Small Molecules Targeting Mycobacterium tuberculosis Type II NADH Dehydrogenase Exhibit Antimycobacterial Activity

The generation of ATP through oxidative phosphorylation is an essential metabolic function for Mycobaterium tuberculosis (Mtb), regardless of the growth environment. The type II NADH dehydrogenase (Ndh‐2) is the conduit for electrons into the pathway, and is absent in the mammalian genome, thus making it a potential drug target. Herein, we report the identification of two types of small molecules as selective inhibitors for Ndh‐2 through a multicomponent high‐throughput screen.
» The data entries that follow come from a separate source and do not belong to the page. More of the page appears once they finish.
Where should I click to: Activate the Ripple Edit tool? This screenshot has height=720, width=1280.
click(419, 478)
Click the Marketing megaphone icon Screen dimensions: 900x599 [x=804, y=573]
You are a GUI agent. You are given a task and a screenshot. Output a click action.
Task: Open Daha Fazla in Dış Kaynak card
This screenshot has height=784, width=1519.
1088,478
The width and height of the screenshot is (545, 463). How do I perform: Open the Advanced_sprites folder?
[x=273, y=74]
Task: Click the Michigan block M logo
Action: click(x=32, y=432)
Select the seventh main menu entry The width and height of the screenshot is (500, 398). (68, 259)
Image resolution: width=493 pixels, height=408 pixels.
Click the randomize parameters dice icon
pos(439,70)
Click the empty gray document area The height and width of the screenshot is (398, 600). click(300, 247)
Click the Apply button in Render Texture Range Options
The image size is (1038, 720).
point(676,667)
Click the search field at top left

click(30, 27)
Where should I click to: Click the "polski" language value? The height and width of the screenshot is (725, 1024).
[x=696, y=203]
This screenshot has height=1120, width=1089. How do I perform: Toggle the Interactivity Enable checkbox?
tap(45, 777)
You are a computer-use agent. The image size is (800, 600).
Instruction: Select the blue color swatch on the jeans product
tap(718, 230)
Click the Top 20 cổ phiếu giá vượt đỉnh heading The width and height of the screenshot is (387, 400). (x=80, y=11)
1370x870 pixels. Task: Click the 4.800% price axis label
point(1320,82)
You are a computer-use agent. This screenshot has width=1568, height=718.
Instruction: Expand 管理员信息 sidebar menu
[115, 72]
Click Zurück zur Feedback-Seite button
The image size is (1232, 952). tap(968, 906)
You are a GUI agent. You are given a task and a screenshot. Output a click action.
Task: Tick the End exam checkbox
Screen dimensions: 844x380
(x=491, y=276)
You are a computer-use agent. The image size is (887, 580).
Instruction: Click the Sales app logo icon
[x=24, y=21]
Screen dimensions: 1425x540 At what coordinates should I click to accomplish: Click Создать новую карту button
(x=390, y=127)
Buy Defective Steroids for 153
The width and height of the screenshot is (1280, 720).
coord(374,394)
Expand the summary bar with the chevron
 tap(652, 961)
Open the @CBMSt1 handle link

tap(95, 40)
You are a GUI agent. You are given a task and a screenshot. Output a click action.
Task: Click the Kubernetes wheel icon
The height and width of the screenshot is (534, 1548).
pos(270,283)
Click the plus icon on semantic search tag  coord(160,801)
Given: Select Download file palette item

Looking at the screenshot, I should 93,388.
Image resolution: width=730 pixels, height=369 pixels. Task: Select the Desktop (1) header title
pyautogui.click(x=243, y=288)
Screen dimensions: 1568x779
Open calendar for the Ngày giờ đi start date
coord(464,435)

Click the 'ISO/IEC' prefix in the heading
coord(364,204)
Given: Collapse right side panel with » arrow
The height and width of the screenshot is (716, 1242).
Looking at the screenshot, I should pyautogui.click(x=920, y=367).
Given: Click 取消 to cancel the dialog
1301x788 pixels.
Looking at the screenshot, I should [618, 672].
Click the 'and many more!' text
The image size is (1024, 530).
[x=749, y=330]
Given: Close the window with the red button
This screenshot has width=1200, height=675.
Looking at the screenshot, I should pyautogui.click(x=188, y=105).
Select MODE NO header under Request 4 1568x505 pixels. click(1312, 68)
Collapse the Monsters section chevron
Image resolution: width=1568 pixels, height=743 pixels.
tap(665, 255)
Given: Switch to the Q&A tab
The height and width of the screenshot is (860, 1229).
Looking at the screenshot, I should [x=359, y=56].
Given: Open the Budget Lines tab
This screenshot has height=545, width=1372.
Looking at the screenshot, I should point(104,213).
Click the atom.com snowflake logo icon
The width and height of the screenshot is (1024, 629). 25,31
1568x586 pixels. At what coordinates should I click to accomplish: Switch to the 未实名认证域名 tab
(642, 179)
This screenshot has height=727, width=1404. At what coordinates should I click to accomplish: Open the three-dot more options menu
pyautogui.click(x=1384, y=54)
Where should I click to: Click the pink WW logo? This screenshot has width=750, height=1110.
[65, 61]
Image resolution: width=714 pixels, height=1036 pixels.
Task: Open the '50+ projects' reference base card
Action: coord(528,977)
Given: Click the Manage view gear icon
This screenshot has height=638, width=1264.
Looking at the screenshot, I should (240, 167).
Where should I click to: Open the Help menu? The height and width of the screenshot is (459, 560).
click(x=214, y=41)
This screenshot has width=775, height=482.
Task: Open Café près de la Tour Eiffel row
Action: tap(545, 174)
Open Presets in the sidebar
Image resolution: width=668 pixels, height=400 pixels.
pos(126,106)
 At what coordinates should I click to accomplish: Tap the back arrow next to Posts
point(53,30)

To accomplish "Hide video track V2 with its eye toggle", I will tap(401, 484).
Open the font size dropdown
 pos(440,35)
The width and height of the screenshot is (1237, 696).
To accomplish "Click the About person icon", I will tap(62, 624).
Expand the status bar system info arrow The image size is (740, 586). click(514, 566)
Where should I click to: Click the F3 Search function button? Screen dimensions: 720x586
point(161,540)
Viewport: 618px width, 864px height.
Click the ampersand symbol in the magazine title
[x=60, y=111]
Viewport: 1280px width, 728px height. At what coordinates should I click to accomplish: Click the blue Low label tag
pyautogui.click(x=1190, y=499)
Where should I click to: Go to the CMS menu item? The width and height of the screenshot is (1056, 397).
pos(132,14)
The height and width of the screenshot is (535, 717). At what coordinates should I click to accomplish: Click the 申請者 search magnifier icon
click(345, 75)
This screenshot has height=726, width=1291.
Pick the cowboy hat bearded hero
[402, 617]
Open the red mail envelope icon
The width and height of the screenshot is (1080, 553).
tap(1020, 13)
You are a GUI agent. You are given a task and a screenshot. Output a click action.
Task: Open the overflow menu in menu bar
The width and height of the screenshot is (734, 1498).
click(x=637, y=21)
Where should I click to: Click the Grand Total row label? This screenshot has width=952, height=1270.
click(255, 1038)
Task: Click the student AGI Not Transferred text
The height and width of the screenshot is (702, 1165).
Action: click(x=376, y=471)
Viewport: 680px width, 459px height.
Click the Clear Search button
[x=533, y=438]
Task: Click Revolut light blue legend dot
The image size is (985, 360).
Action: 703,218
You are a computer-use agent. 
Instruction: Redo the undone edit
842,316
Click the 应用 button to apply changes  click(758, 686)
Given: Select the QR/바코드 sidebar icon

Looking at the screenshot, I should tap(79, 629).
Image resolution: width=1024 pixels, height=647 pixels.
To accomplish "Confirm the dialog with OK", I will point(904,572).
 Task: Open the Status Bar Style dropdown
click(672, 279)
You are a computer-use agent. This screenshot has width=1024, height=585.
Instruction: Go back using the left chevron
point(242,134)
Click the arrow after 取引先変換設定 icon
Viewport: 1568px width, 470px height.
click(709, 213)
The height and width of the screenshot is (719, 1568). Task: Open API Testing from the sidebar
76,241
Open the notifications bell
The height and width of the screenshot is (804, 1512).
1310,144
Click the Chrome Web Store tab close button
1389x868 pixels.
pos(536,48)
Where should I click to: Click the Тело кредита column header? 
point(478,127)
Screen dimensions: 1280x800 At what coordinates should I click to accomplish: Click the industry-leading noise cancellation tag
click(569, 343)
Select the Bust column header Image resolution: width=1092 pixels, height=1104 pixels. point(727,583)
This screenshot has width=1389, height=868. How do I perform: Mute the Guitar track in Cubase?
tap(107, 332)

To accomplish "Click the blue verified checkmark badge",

Both compounds block ATP synthesis, lead to effects consistent with loss of NADH turnover, and importantly, exert bactericidal activity against Mtb. Extensive medicinal chemistry optimization afforded the best analogue with an MIC of 90 nm against Mtb. Moreover, the two scaffolds have differential inhibitory activities against the two homologous Ndh‐2 enzymes in Mtb, which will allow precise control over Ndh‐2 function in Mtb to facilitate the assessment of this anti‐TB drug target. Einfach mal abschalten: Ein Hochdurchsatz‐Screening gegen den oxidativen Phosphorylierungsweg von M. tuberculosis führte zur Identifizierung zweier Inhibitoren der Typ‐II‐Dehydrogenase Ndh‐2. Sie zeigen unterschiedliche Hemmaktivitäten gegen eines oder beide Ndh‐2‐Isozyme. Durch die Behandlung von Mtb mit diesen Verbindungen wird die ATP‐Synthese abgeschaltet und das Bakterium getötet.